■ **Task description**
Quote the following lines verbatim, keeping every record unchanged.

Text and element pointing records
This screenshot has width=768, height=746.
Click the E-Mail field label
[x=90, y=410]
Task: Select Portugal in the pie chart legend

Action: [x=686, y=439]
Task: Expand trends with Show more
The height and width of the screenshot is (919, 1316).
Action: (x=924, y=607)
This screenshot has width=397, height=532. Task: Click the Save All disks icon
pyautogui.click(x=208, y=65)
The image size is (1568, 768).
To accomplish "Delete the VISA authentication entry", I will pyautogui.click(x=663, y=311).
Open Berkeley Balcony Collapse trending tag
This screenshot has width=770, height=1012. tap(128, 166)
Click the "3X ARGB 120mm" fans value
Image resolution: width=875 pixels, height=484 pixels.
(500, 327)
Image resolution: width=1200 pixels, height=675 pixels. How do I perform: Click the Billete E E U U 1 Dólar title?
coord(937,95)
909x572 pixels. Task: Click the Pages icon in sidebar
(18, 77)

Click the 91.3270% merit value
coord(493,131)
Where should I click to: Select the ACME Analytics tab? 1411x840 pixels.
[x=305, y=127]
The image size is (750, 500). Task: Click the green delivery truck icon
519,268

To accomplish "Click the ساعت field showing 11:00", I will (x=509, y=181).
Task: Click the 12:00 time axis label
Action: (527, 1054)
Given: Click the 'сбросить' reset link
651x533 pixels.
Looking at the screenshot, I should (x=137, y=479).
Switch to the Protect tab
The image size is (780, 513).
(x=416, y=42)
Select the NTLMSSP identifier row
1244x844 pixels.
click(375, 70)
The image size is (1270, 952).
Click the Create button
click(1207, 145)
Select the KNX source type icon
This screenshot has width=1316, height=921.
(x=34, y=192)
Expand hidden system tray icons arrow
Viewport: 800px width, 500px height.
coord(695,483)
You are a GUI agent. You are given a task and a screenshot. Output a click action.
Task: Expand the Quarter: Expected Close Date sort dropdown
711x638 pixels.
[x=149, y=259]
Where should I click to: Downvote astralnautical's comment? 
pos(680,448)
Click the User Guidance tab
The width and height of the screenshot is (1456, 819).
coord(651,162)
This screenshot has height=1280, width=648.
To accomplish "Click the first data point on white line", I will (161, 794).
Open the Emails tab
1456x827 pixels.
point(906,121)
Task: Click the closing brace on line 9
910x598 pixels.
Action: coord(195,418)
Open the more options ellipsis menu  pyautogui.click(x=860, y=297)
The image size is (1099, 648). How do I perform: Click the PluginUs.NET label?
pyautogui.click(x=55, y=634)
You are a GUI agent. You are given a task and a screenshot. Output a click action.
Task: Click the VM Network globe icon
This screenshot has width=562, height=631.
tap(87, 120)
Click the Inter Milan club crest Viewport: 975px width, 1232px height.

■ **Output for this exercise**
This screenshot has width=768, height=746.
Click the E-Mail field label
[x=90, y=410]
Task: Select Portugal in the pie chart legend

Action: [x=686, y=439]
Task: Expand trends with Show more
The height and width of the screenshot is (919, 1316).
Action: (x=924, y=607)
This screenshot has width=397, height=532. Task: Click the Save All disks icon
pyautogui.click(x=208, y=65)
The image size is (1568, 768).
To accomplish "Delete the VISA authentication entry", I will pyautogui.click(x=663, y=311).
Open Berkeley Balcony Collapse trending tag
This screenshot has width=770, height=1012. tap(128, 166)
Click the "3X ARGB 120mm" fans value
Image resolution: width=875 pixels, height=484 pixels.
(500, 327)
Image resolution: width=1200 pixels, height=675 pixels. How do I perform: Click the Billete E E U U 1 Dólar title?
coord(937,95)
909x572 pixels. Task: Click the Pages icon in sidebar
(18, 77)

Click the 91.3270% merit value
coord(493,131)
Where should I click to: Select the ACME Analytics tab? 1411x840 pixels.
[x=305, y=127]
The image size is (750, 500). Task: Click the green delivery truck icon
519,268

To accomplish "Click the ساعت field showing 11:00", I will (x=509, y=181).
Task: Click the 12:00 time axis label
Action: (527, 1054)
Given: Click the 'сбросить' reset link
651x533 pixels.
Looking at the screenshot, I should (x=137, y=479).
Switch to the Protect tab
The image size is (780, 513).
(x=416, y=42)
Select the NTLMSSP identifier row
1244x844 pixels.
click(375, 70)
The image size is (1270, 952).
Click the Create button
click(1207, 145)
Select the KNX source type icon
This screenshot has width=1316, height=921.
(x=34, y=192)
Expand hidden system tray icons arrow
Viewport: 800px width, 500px height.
coord(695,483)
You are a GUI agent. You are given a task and a screenshot. Output a click action.
Task: Expand the Quarter: Expected Close Date sort dropdown
711x638 pixels.
[x=149, y=259]
Where should I click to: Downvote astralnautical's comment? 
pos(680,448)
Click the User Guidance tab
The width and height of the screenshot is (1456, 819).
coord(651,162)
This screenshot has height=1280, width=648.
To accomplish "Click the first data point on white line", I will (161, 794).
Open the Emails tab
1456x827 pixels.
point(906,121)
Task: Click the closing brace on line 9
910x598 pixels.
Action: coord(195,418)
Open the more options ellipsis menu  pyautogui.click(x=860, y=297)
The image size is (1099, 648). How do I perform: Click the PluginUs.NET label?
pyautogui.click(x=55, y=634)
You are a GUI agent. You are given a task and a screenshot. Output a click action.
Task: Click the VM Network globe icon
This screenshot has width=562, height=631.
tap(87, 120)
Click the Inter Milan club crest Viewport: 975px width, 1232px height.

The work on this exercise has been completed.